U of M pitch competition nears – Winnipeg Free Press

5 hours ago


Fresh off being named to the Forbes 30 under 30 list, Diana Virgovicova is headed to Manitoba.

The burgeoning entrepreneur has two reasons for visiting: to pitch during an annual University of Manitoba competition, which draws scholars from the likes of Yale and Harvard, and to connect with Indigenous communities.

“They’ve been, for a long time, facing huge problems,” Virgovicova said, considering Canada’s remote reserves.


MIKAELA MACKENZIE / FREE PRESS
                                Debra Jonasson-Young, I.H. Asper executive director for entrepreneurship at the Stu Clark Centre at the University of Manitoba.

MIKAELA MACKENZIE / FREE PRESS

Debra Jonasson-Young, I.H. Asper executive director for entrepreneurship at the Stu Clark Centre at the University of Manitoba.

She’s co-founder of Xatoms, a company using artificial intelligence and quantum chemistry to purify water. The business has several ongoing pilot projects; Virgovicova hopes to add Manitoba First Nations to the list.

First, though, she and a peer are pitching Xatoms at the Stu Clark New Venture Championships. The U of M hosts the event annually; this year’s iteration kicks off Friday.

Marketing for the three-day competition hit a new level, reaching more schools than past years. Undergraduate and graduate teams pitch their businesses and ideas to local judges; $60,000 is dispersed among winners.

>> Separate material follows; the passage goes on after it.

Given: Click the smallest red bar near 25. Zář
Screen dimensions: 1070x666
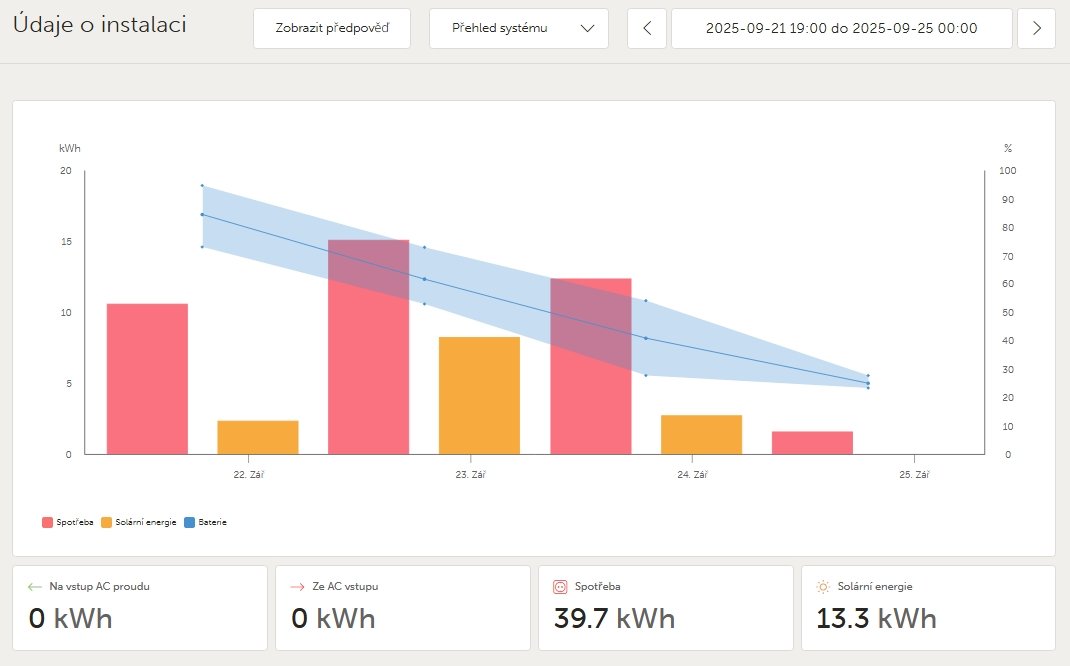Looking at the screenshot, I should point(812,443).
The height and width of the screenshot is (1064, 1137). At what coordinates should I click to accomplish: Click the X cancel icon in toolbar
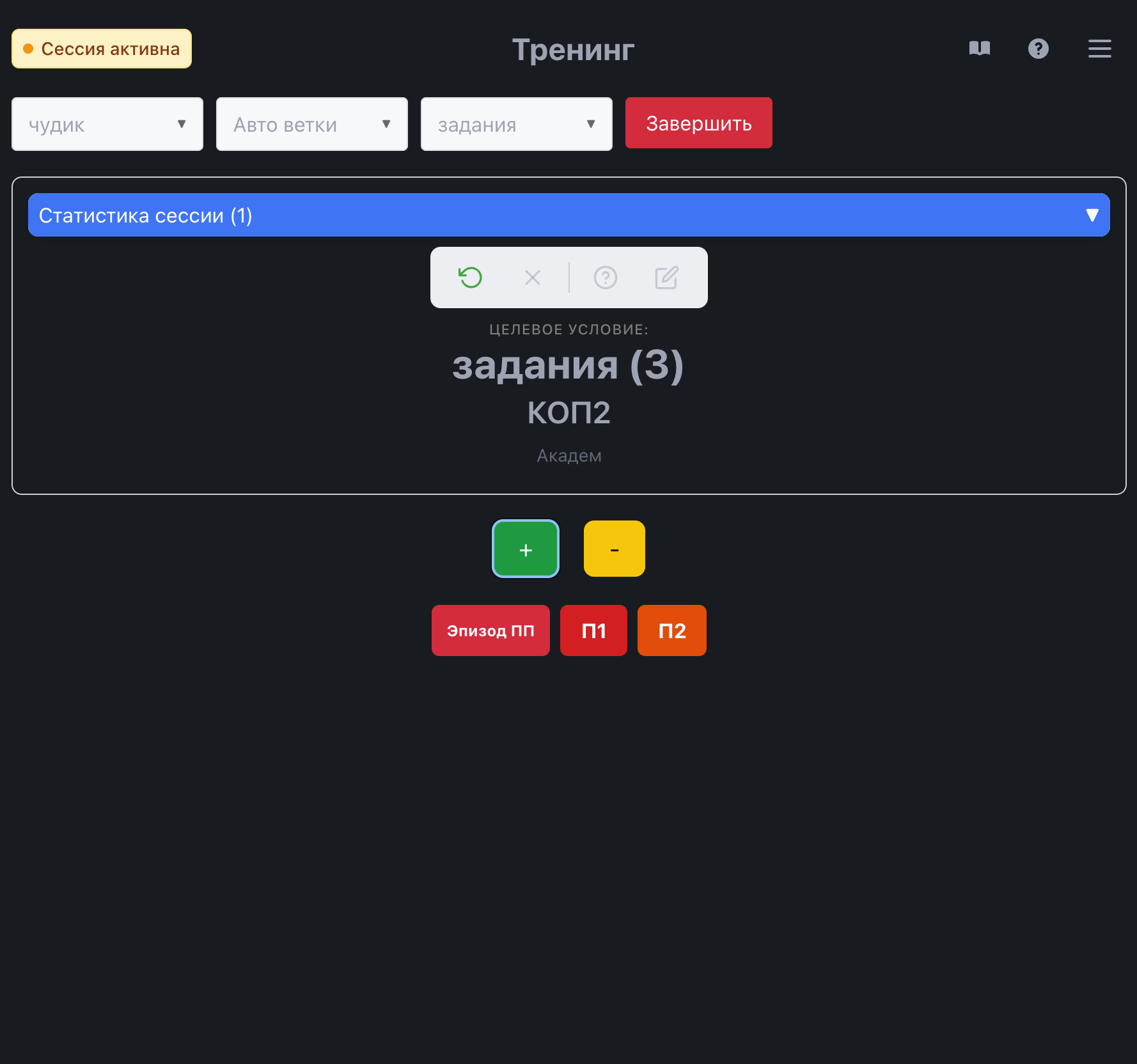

Harvard and Tulane are among the schools new to attending, said Debra Jonasson-Young, I.H. Asper executive director for entrepreneurship at the University of Manitoba’s Stu Clark Centre for Entrepreneurship.

Baltimore-based Johns Hopkins University and the University of Arkansas are regulars.

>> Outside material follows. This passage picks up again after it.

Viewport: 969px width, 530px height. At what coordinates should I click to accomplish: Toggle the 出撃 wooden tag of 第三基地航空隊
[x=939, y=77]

This year, Jonasson-Young and fellow staff received applications from 130 teams. Thirty-two made the cut.

Xatoms, representing the University of Toronto, will showcase its work and aspirations. It uses materials called photocatalysts to make powders that can coat water filters. Virgovicova has eight patents; the photocatalysts purify water when combined with light, she said.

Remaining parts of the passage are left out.